Start of Dataset entries

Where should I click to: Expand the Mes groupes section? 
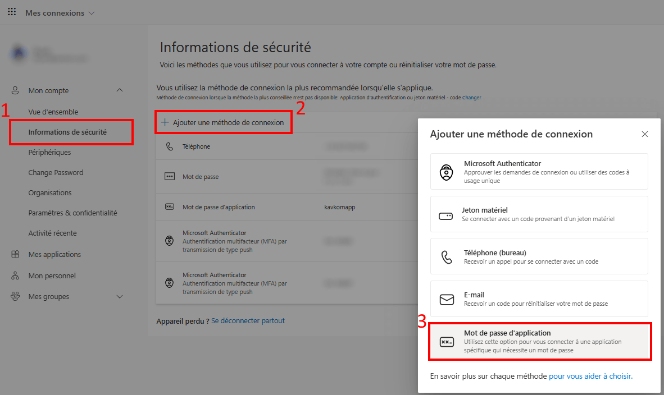click(120, 296)
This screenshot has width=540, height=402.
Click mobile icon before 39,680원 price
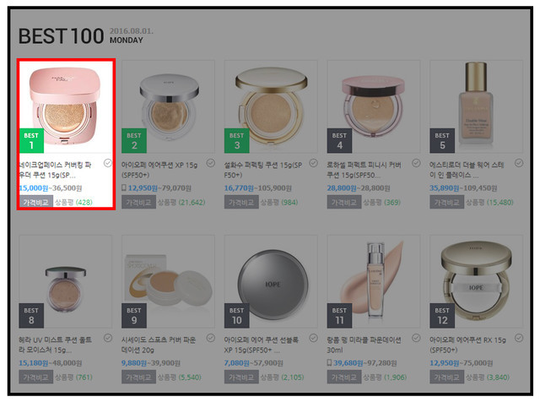point(329,362)

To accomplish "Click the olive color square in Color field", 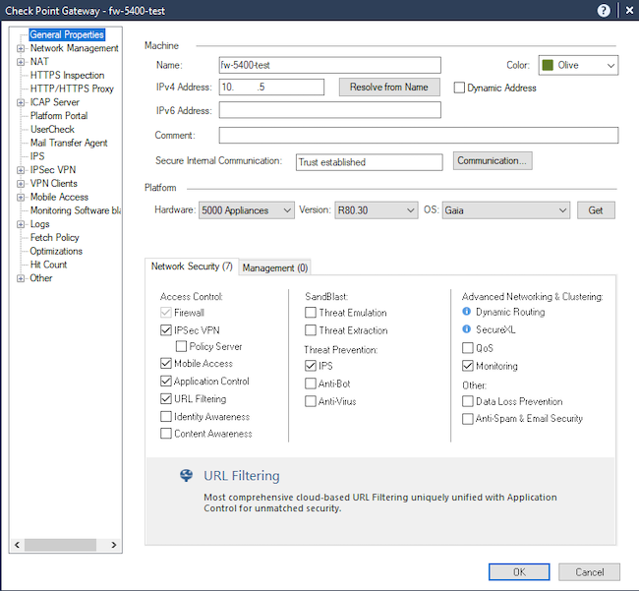I will 548,65.
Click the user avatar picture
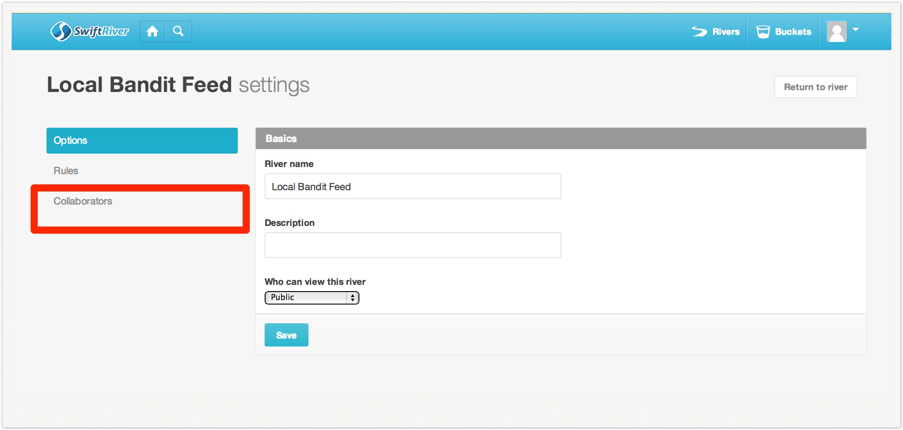 [x=836, y=32]
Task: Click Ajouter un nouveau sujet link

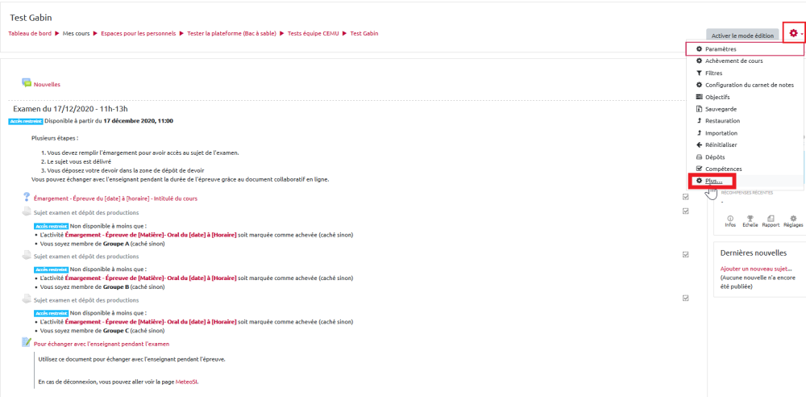Action: (756, 269)
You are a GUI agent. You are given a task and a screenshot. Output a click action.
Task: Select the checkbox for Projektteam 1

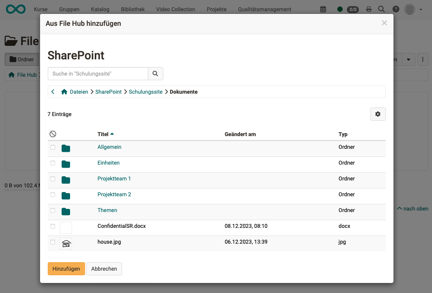pyautogui.click(x=53, y=179)
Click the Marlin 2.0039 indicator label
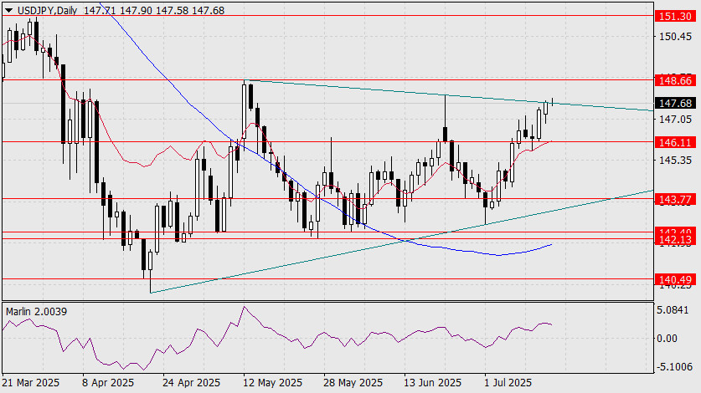This screenshot has width=701, height=393. tap(36, 312)
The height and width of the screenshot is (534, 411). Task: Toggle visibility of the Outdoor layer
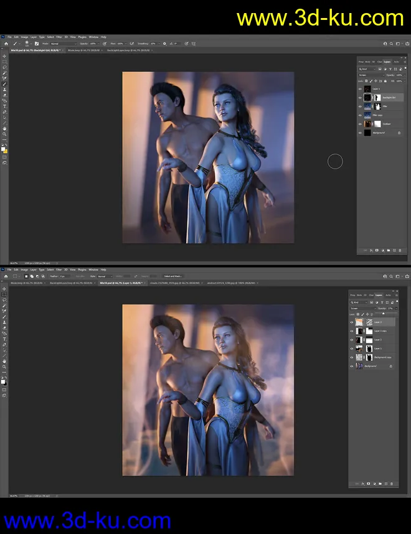360,123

End of Dataset entries

* _Exercise instructions_: In the material above, retype exactly the lines that run from the one containing "The height and" through the last line, and keep out the pictures.

* _Answer area_:
The height and width of the screenshot is (534, 411). Task: Toggle visibility of the Outdoor layer
360,123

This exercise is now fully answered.